:: STATED EXERCISE A ::
Summarize the passage about attitudes to work in two sentences.
:: STATED EXERCISE B ::
Reproduce word for word the stretch of the passage about attitudes to work from "As with many" through "and no more.".

:: PASSAGE TO READ ::
As with many discussions around this topic, the tone tends towards the pessimistic, as is the case with much around people in the workplace. It seems that commentators have been socialised into accepting that everyone hates their job, that we are in thrall, waiting for a bell to release us come 5.30 and that HR and line management's job is to try to create almost impossible conditions that might allow an individual to enjoy what they do for a fleeting moment and no more.
This seems perverse. After all, many people \(in industrialised nations) choose what they do for a living. And, regardless of the fact that job offers are ultimately extended by the hiring company, they cannot be extended \(except in a very few instances) to people other than those who have already expressed an interest in doing that job.
Commentators discuss work life balance without so much as a nod to the notion that the 'work' part may be every bit as engaging, meaningful and desirable as the 'life' part. Ask Lance Armstrong what he'd rather do on any given day - work, or something else? Ask Bill Gates. Or Peter Mandleson for that matter.
In fact, ask it of anyone working in a whole host of careers from the charity & environmental sectors right through to engineering and teaching. For those of us lucky enough to have been to university, the UK offers the widest career choice of any country on earth, not even worrying about links between degree subject and employment field in most cases. So why start from the assumption that jobs make people unhappy and that the only benefits they offer are extrinsic?
We need to shift the expectation to one where we assume organisations are engaging with staff intrinsically and where disengagement is the exception rather than the norm.

:: DATASET EXCERPT ::
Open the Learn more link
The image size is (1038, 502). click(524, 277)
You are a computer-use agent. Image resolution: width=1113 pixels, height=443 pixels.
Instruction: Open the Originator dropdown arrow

:: FULL SOLUTION A ::
The passage calls it perverse that commentators treat work pessimistically and assume people hate their jobs and gain only extrinsic benefits from them, since many people in industrialized nations choose their line of work and job offers go only to those who have shown interest. It argues that expectations should shift so that organizations are assumed to engage staff intrinsically and disengagement is the exception rather than the norm.

:: FULL SOLUTION B ::
As with many discussions around this topic, the tone tends towards the pessimistic, as is the case with much around people in the workplace. It seems that commentators have been socialised into accepting that everyone hates their job, that we are in thrall, waiting for a bell to release us come 5.30 and that HR and line management's job is to try to create almost impossible conditions that might allow an individual to enjoy what they do for a fleeting moment and no more.